■ Supplied text:
[Start]

Case ID: sw2d_480/html/0196-01.html
Source: Caselaw Access Project
Author: {"author": "MORRISON, Judge.", "license": "Public Domain", "url": "https://static.case.law/"}
Date Created: 2024-08-24T03:29:51.129683

Douglas A. CHAIRES, Appellant, v. The STATE of Texas, Appellee.
    No. 44717.
    Court of Criminal Appeals of Texas.
    March 29, 1972.
    Rehearing Denied June 7, 1972.
    
      Earl L. Yeakel, III, Wallace A. McLean, Austin, for appellant.
    Robert O. Smith, Dist. Atty., Herman Gotcher and Michael J. McCormick, Asst.
    Dist. Attys., and Jim D. Vollers, State’s Atty., Austin, for the State.
   OPINION

MORRISON, Judge.

The offense is possession of marihuana; the punishment, fifteen (15) years.

Civilian employees of Braniff Airways and the air terminal testified that the appellant and two young women arrived in company with each other at the airport shortly before a flight to Washington, D. C., was scheduled to depart. The appellant carried a grey suitcase and each woman had one white suitcase and a footlocker. While issuing the tickets and baggage checks an attendant detected the odor of marihuana coming from appellant’s baggage. He followed the baggage to the baggage room and pushed the sides of the appellant’s suitcase together, creating a bellows effect, which produced a strong odor of marihuana. He then smelled the other luggage on the baggage cart and also detected an odor of marihuana escaping from the womens’ luggage. He pried open the corner of the footlockers and was able to see cellophane bags, and further clearly detected the odor of marihuana. Another agent unlocked appellant’s suitcase and found it filled with plastic bags containing a grassy substance which he identified as marihuana. The agents then called their superior who, in turn, called the Austin police. Captain Gann of the narcotic section arrived shortly before the plane was due to depart. The bags in question had been put aboard the plane, but Gann and airport officials boarded the plane, examined the bags and after confirming the fact that they contained marihuana arrested appellant and the two women.

Appellant’s first six grounds of error relate to the failure of the court to charge in accordance with Article 38.23, Vernon’s Ann.C.C.P. Appellant’s contention is predicated upon the assumption that the evidence raised an issue as defined in paragraph 2 of said Article. The appellant did not testify and offered only evidence that he had not heretofore been convicted of a felony.

After the Braniff employees, by sight and smell, determined that the bags contained marihuana, and reported their findings to the police, the police, upon seeing the bags and smelling the contraband, clearly had probable cause to seize the luggage and to arrest the offenders. There is no evidence to dispute these facts and, therefore, no issue for the jury’s determination. Jones v. State, Tex.Cr.App., 458 S.W.2d 654; Corbitt v. State, Tex.Cr.App., 445 S.W.2d 184.

Appellant’s first grounds of error are overruled.

Appellant’s remaining ground of error is that the court erred in admitting the suitcases and trunks containing marihuana on the ground that they were recovered pursuant to an illegal search. He claims that there were actually two searches; one by airline officials and one by police, and that both were illegal.

[End]

■ Data rows:
[Start]

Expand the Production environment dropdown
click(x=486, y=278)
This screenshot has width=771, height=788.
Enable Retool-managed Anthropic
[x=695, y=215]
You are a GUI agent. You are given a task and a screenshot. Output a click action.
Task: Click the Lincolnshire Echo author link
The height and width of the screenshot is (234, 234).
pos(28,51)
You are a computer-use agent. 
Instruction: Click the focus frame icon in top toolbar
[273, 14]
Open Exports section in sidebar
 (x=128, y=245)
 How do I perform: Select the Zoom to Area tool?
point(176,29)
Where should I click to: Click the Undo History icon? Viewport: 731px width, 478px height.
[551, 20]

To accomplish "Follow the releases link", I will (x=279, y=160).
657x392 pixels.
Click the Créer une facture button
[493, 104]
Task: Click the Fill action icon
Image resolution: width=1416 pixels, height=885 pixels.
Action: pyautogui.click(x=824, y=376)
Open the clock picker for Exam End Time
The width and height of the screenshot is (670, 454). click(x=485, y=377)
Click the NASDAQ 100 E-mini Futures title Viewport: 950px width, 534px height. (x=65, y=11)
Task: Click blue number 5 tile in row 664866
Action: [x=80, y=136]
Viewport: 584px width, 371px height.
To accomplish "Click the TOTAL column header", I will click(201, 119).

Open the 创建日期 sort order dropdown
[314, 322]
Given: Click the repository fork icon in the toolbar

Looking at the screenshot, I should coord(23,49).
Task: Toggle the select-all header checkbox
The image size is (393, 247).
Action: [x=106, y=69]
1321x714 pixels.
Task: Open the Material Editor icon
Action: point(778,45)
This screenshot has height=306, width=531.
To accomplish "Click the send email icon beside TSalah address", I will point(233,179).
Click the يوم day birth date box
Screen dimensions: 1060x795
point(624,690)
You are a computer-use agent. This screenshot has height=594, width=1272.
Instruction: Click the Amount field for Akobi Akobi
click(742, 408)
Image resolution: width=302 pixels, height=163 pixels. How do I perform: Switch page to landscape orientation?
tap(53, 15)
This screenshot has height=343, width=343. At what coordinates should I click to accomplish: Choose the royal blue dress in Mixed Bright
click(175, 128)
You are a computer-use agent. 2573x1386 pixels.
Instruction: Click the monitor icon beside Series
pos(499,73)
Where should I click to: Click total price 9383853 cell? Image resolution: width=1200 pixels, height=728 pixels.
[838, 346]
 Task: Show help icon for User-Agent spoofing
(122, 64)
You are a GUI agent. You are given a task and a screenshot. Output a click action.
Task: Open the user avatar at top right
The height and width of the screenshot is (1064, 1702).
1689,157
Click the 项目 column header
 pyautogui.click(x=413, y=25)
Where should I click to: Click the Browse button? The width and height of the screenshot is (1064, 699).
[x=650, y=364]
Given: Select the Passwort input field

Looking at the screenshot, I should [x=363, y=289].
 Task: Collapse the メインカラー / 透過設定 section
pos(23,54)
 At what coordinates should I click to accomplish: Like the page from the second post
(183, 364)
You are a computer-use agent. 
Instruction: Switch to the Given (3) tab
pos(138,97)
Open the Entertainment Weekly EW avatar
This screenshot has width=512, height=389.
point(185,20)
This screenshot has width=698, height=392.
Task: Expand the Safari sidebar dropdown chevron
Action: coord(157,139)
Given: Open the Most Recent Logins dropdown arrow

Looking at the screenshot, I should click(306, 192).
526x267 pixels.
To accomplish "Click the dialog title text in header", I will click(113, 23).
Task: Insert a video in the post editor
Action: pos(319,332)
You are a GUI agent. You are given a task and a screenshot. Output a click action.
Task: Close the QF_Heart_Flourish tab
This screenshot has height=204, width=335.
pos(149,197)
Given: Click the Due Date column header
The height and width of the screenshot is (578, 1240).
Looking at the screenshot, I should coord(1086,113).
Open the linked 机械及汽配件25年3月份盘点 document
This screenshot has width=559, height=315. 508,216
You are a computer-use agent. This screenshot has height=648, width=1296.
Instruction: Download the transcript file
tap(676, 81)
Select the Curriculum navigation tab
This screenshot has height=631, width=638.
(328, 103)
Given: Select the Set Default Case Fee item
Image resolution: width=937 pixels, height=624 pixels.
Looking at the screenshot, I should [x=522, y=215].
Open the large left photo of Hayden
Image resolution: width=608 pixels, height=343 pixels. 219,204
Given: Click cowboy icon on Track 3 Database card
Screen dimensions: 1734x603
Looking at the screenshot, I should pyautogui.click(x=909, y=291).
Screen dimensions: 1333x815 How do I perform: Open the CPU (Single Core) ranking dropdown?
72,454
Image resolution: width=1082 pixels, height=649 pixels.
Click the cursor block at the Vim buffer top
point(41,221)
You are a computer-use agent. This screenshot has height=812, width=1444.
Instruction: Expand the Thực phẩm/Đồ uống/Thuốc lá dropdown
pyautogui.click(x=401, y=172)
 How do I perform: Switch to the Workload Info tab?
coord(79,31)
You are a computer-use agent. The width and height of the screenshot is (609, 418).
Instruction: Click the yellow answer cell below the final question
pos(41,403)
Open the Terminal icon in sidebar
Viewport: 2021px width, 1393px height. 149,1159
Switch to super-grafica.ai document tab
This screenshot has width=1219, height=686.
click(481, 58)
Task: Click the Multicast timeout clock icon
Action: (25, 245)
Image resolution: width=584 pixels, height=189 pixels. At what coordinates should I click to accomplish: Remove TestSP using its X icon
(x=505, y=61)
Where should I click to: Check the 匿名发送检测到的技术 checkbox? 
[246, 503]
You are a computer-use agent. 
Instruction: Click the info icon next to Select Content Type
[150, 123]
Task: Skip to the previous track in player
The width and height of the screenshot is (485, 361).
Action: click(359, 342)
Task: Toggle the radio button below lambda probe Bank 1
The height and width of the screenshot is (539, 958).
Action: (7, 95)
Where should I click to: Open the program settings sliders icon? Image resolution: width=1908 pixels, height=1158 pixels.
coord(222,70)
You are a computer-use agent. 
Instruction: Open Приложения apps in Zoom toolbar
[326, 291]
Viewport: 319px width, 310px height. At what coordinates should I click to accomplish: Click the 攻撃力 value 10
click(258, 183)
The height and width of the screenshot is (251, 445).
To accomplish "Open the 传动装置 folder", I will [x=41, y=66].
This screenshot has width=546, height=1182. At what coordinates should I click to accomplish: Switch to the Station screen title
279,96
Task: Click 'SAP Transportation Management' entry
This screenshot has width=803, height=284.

[End]

■ Work to complete:
a) Answer from the court opinion, one line per question: (i) What punishment was given for the offense? (ii) What luggage did the appellant carry to the airport? (iii) Which officer of the narcotic section arrived shortly before the plane was due to depart?
b) Extend the court opinion from the point at which it stops.

■ Outputs by task:
a)
(i) Fifteen (15) years.
(ii) A grey suitcase.
(iii) Captain Gann.

b)
Appellant first contends that the airline officials were acting in concert with the police. The evidence indicates that the Braniff agents, on their own initiative, suspected the presence of marihuana and made a discovery inspection which sustained their initial suspicions after which they alerted the police. Appellant’s reliance on Corngold v. United States, 9 Cir., 367 F.2d 1, is misplaced. In that case, custom officials followed a suspected shipper of contraband to the airport and, after the shipper left, requested the carrier’s agents to open the containers. In Gold v. United States, 378 F.2d 588, the Ninth Circuit Court of Appeals in dealing with a similar situation distinguished Corngold, supra, and concluded, as we do here, that the initial search of the luggage by airline officials was not undertaken at police request but was an independent investigation by the carrier for its own purpose. Clearly, the police did not open, induce the opening of, or participate in the opening of the appellant’s baggage necessary to bring him within the Corngold, supra, rule. United States v. Averell, D.C., 296 F.Supp. 1004; State v. Wolfe, 5 Wash.App. 153, 486 P.2d 1143. Recently in Yantis v. State, 476 S.W.2d 24 (1972) we overruled appellants’ contention that under the circumstance presented there, a private party was acting in the role of a police agent.

Appellant next suggests that the carrier’s search was illegal because it was acting pursuant to an unconstitutional C. A.B. provision. He claims that when the C.A.B. enacted the regulation now in question, it exceeded its permissible bounds by not restricting the carrier’s right to search to situations where it felt the aircraft was in danger. In the case at bar, the agents smelled the odor of marihuana which aroused their suspicions. We have concluded that under the circumstances the carrier was not required to pass on luggage without further inspection. As the court said in United States v. Averell, D. C., 296 F.Supp. 1004 (1969), the “airline had the right and perhaps the duty to discover if its facilities were being used for the commission of a crime.”

Appellant finally contends that the warrantless search of the luggage by the Austin police at the airport was illegal.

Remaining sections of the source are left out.